Television host Bob Barker reckons he’s interviewed 50,000 persons on the air, and concludes very few Americans are smart alecks.
“When people are picked from a studio audience, they invariably display good taste,” said Barker, the prototype for all the clean-cut game- show emcees on the air.
“After 18 years and more than 4,000 ‘Truth or Consequences’ shows, plus 1,000 ‘Price is Right’ segments, I find it’s difficult to make generalities about human behavior in front of the television camera except that people put their best foot forward.”
For a man who finds it difficult to generalize, Barker had no trouble reeling off a list of predictable patterns.

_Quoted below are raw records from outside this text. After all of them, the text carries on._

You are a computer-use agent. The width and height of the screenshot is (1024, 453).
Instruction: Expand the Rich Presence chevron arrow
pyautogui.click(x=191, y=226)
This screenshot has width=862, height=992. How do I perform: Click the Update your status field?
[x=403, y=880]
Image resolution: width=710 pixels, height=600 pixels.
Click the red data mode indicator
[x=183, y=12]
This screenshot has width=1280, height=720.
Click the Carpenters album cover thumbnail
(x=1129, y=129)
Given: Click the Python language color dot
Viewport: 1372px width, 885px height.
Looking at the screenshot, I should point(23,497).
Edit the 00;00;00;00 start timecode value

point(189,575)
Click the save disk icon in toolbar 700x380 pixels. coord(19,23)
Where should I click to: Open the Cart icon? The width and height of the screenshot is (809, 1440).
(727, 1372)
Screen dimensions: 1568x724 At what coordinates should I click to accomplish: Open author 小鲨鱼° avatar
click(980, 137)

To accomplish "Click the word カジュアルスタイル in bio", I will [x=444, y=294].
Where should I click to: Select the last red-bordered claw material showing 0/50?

“There are certain things you can count on. Texans are more proud of their state than most. And people from Brooklyn are more apt to mention where they’re from.
“It’s rare anyone tries to top me with a ‘gag. And I can remember only two occasions when a participant tried to slip by a double entendre.
“Women are more relaxed on television than men. At least they’re less inhibited. And they react more emotionally when they win a big prize.
“I’ve noticed exceptionally pretty girls rarely make good contestants. They’re accustomed to relying on their beauty to carry them along. But it takes more than a gorgeous face to be a good television subject.”
Barker thinks of himself as an instant psychoanalyst. He has but a few seconds to size up a contestant, put him at ease, and come up with an observation or a quip to provoke an interesting response.
If the participant’s knees are quaking, he unobtrusively puts a steadying hand on a shoulder and the nervousness subsides.
“I have a choice of directions on how to go with each contestant,” he explained. “Sometimes it’s current events, sports, marital relationships or a joke.
“I warm up the audiences on ‘T or C’ and pick the contestants before we go on the air, which makes it easier for me. On ‘Price is Right,’ I see them for the first time on camera and have to make quick decisions.
“The audience has to be taken into consideration too. Each crowd has a personality of its own. I lay a few lines on them to see what they respond to. Some audiences will howl over a joke on booze, others don’t react at all.
“It helps a contestant to know a little bit about me in the minute or so that we chat before starting the game. If they figure I’m on their side, they immediately feel secure.
“It’s important that contestants know I’m there to help and not to make fun of them. And I steer them away from coming on too strong.